INSTRUCTIONS TO FOLLOW:
Please filter the data down to the lines that include the word "Open" and copy them.

********

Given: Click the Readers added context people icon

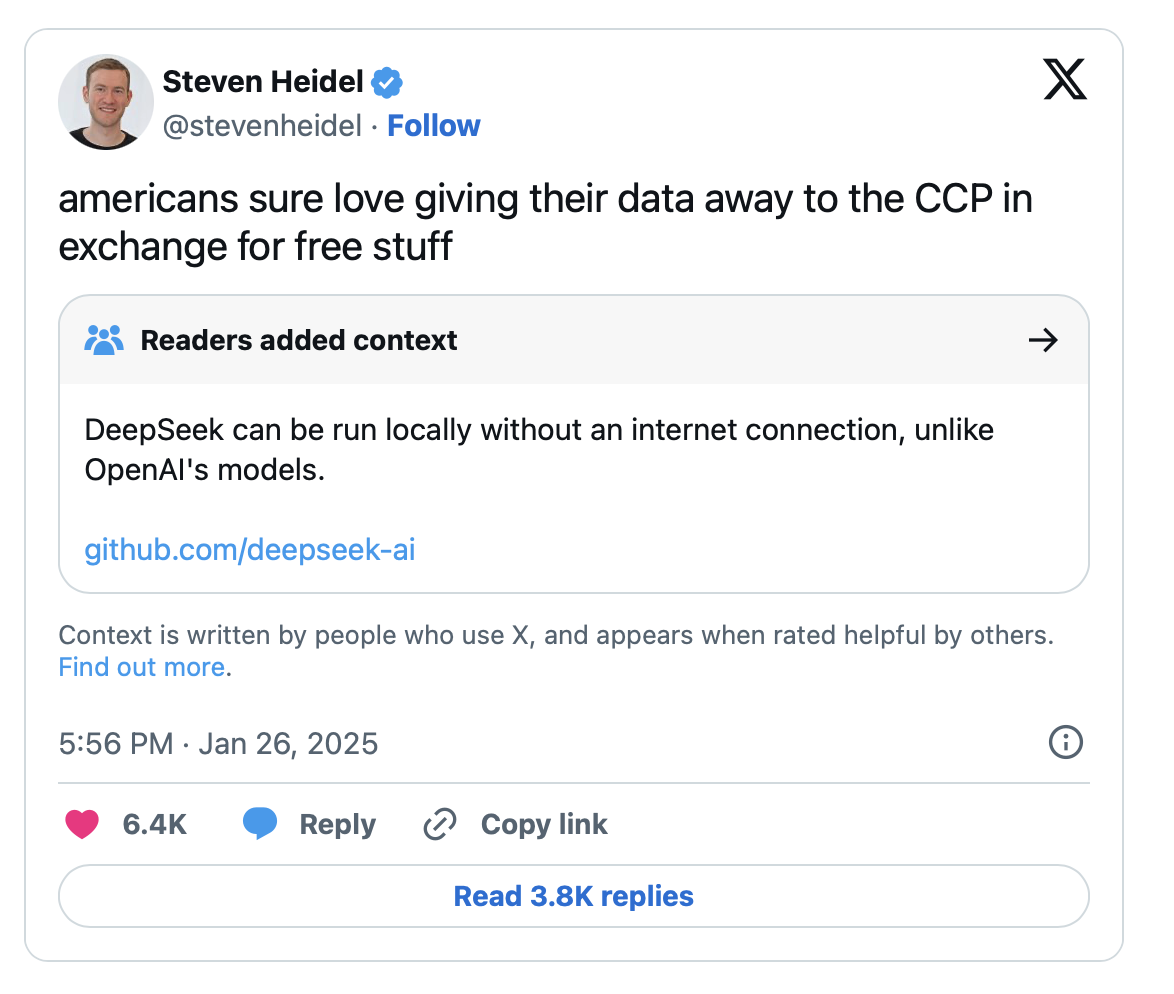Looking at the screenshot, I should click(104, 340).
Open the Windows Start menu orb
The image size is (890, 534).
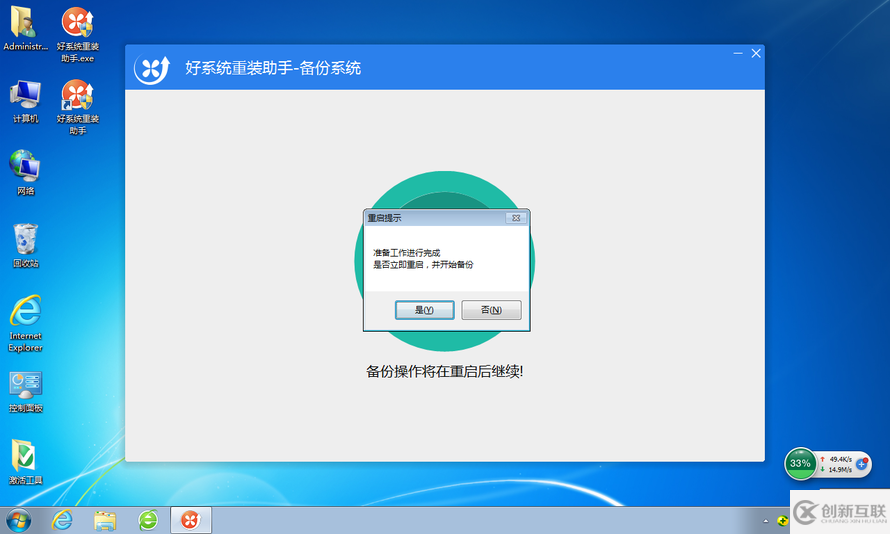coord(18,520)
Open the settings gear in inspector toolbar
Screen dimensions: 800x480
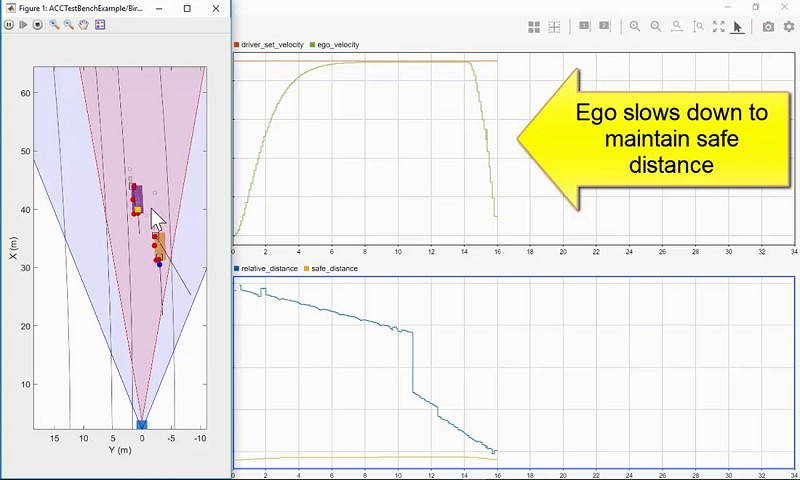coord(788,27)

********

SOLUTION FOR THIS PROBLEM:
Open the Windows Start menu orb
Open the settings gear in inspector toolbar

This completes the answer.